Un nouveau chantier est d'ores et déjà lancé : la traduction d'une sélection d'articles avec l'aide du CNL, de façon à proposer une vitrine de la recherche francophone dans d'autres bassins linguistiques. Trois cents institutions sont concernées, en Amérique du Nord et en Asie notamment. La plateforme propose aussi une consultation à la demande pour les particuliers, les articles les plus anciens (environ la moitié) étant en accès gratuit.
CONVERSION
Comme le CNL a lui aussi été convaincu dès le départ du bien-fondé de l'entreprise, les aides à la conversion rétrospective des numéros anciens des catalogues ont permis de mettre en ligne, à l'heure actuelle, un total de 300 revues au complet, soit 130 000 articles au total. Grâce à un nouveau moteur de recherche, l'usager se verra désormais offrir la possibilité d'une veille RSS sur le sujet qui l'intéresse, de recommandations de documents traitant de questions similaires, et d'un référencement de toutes les citations du document qu'il consulte dans d'autres ouvrages, qu'ils soient ou non disponibles sur Cairn.info.
Les éditeurs aussi ont compris l'intérêt qu'ils avaient à préférer Cairn.info aux plateformes concurrentes, telles que Google : l'entreprise a en effet à coeur de proposer des offres extrêmement incitatives. "Tous les éditeurs, 80 au total, sont traités de la même façon ; notre objectif est de mettre en place un système de rémunération qui permette de compenser le risque de cannibalisation du support papier, inhérent à la numérisation. » Concrètement, Cairn.info prend une commission de 25 % pour les ouvrages, et de 33 % pour les revues. Cette commission est prélevée sur une somme qui tient compte de la part de chaque éditeur dans le bouquet, mais surtout de la consultation de chaque titre. "Il faut que les ayants droit puissent être rémunérés comme ils le seraient en termes de vente. D'autre part, cette politique de rémunération a pour but d'inciter les éditeurs à proposer aussi leurs titres phares sans crainte d'y perdre", >explique Marc Minon, qui souligne que ce système offre le taux de rémunération le plus élevé du secteur. Les éditeurs se voient également offrir des services de numérisation, de suivi de fabrication et, depuis cette année, un outil de gestion et de suivi des manuscrits permettant aux comités éditoriaux de préparer les numéros en ligne. Aucun éditeur n'a quitté Cairn.info depuis le lancement de la plateforme. Cette année, Minuit va rejoindre l'aventure, et la collaboration avec Le Seuil, L'Harmattan et EDP Sciences sera développée systématiquement.

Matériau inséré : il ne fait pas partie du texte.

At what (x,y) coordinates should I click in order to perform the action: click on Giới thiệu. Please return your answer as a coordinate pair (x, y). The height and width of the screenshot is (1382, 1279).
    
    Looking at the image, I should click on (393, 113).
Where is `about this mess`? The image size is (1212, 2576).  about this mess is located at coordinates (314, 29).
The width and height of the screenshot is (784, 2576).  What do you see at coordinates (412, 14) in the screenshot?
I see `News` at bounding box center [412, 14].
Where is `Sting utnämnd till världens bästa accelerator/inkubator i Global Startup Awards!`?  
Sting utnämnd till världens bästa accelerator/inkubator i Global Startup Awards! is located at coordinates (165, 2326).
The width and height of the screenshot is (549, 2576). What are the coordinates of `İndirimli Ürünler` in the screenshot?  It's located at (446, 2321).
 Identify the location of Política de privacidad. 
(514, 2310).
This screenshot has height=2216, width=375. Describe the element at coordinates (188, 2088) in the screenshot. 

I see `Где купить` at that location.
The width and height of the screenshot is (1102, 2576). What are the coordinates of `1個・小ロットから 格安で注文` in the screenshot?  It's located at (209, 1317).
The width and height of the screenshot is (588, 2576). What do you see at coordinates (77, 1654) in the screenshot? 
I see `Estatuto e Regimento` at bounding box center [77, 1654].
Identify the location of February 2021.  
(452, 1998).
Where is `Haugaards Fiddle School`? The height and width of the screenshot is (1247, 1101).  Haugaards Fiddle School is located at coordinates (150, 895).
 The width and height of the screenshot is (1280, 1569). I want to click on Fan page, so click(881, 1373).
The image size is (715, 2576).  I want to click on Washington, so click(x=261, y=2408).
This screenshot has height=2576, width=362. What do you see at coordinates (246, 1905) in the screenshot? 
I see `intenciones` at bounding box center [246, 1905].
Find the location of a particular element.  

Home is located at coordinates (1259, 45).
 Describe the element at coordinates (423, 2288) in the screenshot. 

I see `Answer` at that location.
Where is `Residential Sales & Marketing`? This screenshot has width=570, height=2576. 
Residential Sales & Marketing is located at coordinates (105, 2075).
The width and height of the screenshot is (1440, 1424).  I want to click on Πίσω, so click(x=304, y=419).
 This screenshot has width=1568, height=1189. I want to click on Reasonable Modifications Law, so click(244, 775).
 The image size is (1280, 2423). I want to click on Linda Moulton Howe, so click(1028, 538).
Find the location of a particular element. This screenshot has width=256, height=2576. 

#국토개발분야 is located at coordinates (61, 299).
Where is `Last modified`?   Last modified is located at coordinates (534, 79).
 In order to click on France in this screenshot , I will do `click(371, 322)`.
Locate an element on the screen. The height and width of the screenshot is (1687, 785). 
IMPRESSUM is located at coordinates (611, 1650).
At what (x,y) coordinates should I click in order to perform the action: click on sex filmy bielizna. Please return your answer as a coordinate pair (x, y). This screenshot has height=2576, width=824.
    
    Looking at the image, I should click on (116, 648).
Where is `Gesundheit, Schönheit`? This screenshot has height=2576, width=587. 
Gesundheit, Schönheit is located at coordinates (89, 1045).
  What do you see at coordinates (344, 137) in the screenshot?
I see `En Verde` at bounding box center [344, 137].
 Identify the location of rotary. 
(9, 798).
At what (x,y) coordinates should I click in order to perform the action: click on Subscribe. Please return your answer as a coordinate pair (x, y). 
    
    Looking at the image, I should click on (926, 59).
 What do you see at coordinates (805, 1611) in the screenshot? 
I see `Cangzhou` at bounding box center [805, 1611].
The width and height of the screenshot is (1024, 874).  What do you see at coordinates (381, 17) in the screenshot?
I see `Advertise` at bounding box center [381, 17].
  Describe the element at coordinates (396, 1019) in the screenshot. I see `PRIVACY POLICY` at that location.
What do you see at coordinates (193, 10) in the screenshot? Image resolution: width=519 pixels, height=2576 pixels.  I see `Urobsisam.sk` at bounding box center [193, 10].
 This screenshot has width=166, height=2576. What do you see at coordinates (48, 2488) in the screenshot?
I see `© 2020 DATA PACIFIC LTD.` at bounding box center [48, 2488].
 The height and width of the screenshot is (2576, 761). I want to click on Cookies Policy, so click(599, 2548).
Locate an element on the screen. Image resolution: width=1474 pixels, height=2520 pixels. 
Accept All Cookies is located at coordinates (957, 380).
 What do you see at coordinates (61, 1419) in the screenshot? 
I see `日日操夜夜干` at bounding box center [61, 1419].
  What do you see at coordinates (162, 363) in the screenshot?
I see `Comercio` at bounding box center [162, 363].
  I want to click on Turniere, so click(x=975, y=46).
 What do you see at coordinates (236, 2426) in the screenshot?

"Nous sommes un service documentaire, nous ne voulons pas devenir une librairie numérique », insiste le directeur, en soulignant qu'aucun titre n'est disponible dans son intégralité à la vente aux particuliers, et que l'équipe ne travaillera pas en direction des ebooks pour ne pas concurrencer les librairies. Une ambition purement philanthropique alors, qui vient donner un nouveau souffle à un secteur fatigué ? Non. Le bénéfice est là. Ce qui n'empêche pas l'ambition de se porter ailleurs : « Nous voulons devenir une bibliothèque », indique Marc Minon. Il vise 20 000 titres de monographies de recherche disponibles dans les cinq prochaines années, dont les 2 000 premiers au début de 2012.